Starting in 1905 French writer Maurice Leblanc began penning the adventures of Arsène Lupin. Though not particularly well-known outside of France, the stylish superthief is on a literary par with Sherlock Holmes (a fictional nemesis he crossed paths with several times in print) in his native land. Lupin served as the template for generations of fiendishly brilliant “gentleman thieves”—from Roger Moore in “The Saint” to David Niven in The Pink Panther to a whole string of European anti-heroes (Fantômas, Diabolik, Kriminal, Killing, Satanik). The character is perhaps best known today as the inspiration for Lupin the Third, a Japanese manga created by Monkey Punch and spun off into a string of wildly popular anime series and movies. British TV writer George Kay (“Criminal: UK”) and French TV writer François Uzan (“Plus Belle la Vie”) undoubtedly grew up under the shadow of the iconic character and have given him a new life for a new generation in the Netflix-produced mystery thriller “Lupin.”
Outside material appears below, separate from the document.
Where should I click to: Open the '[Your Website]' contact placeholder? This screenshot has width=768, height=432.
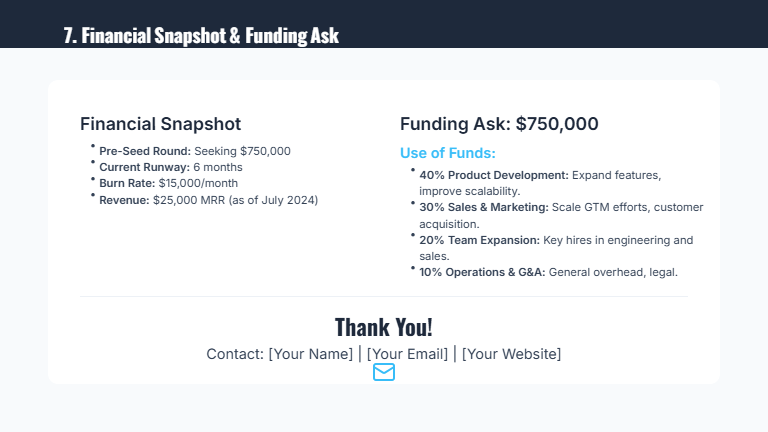(511, 354)
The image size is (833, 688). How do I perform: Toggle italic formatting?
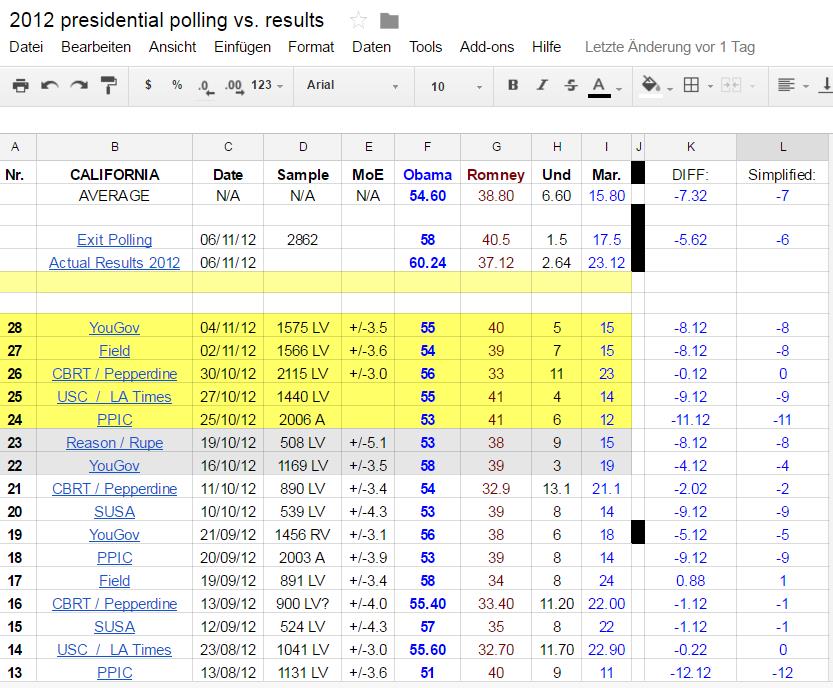(542, 85)
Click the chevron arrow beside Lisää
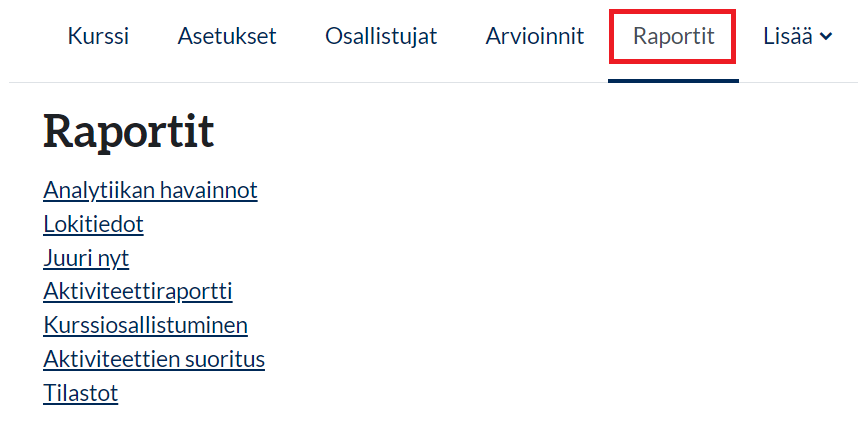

The series centers, not on Leblanc’s fictional rogue, but on a man named Assane Diop (played with vigorous charisma by Omar Sy from The Intouchables, X-Men: Days of Future Past and Jurassic World). Assane is the son of a Senegalese immigrant who worked as a chauffeur for a fabulously wealthy Parisian family. When Assane was 13, however, his father was accused of stealing a multimillion-dollar necklace from his employer. Assane’s father committed suicide in prison before he could stand trial, leaving Assane a sad orphan boy. Some 35 years later, Assane is a grown man and (somewhat ironically) a professional thief. Arsène Lupin comes into play in the fact that Assane grew up reading about the character and worshipping his outrageous capers. (Lupin regularly pulled off robberies like looting an entire museum while locked in prison or stealing a millionaire’s art collection by announcing the exact day and time at which the crime would occur.) Having honed his larcenous skills (from pickpocketing to hacking to disguise) over the last 25 years, Assane is now gunning for the family that (he believes) framed his father and had him murdered.
Over the course of the show’s quick and bingeable five-episode first-season arc, our anti-hero tries all he can to get the dirt on the all-powerful Pelligrini family. Daughter Juliette (Clotilde Hesme from “Les Revenents”) is an old lover, but dad Hubert (Hervé Pierre) is into every dirty enterprise, from insurance fraud to international arms dealing. Making this cold revenge kick even harder is the fact that at least one detective on the Parisian police force is also a fan of Maurice Leblanc and has figured out Assane’s copycat style. But our modern-day Lupin is no lone wolf. He’s got a bunch of skilled friends and acquaintances willing to help him out. And just to humanize the guy a bit, he has a sharp ex-wife (Ludivine Sagnier from The Swimming Pool) and an estranged teenage son he’s trying his best to be a father to. That’s not an easy thing to do, though, when your nights are eaten up burgling the Louvre and all.
Several of the episodes of “Lupin” are directed by Louis Leterrier, who gave us the Transporter films and the extremely Arsène Lupin-inspired caper flick Now You See Me. The series doesn’t have quite the propulsive energy (or the theatrical budget) of Leterrier’s Transporter films. It’s more about build-up and pay-off. How will Assane pull off this latest insanely complicated and extremely dangerous gambit? But the series does have a car chase or two, including a pilot episode corker that ends up (rather memorably) at the aforementioned Louvre. Handsomely mounted, well cast and loaded down with exciting twists and turns, “Lupin” is a zippy-fun reimagining of a classic genre. It’s just the thing to steal away a night or two of your streaming time. But like the show’s patient protagonist, you’re going to have to wait a bit for satisfaction. The second, cliffhanger-ending season has yet to announce an air date.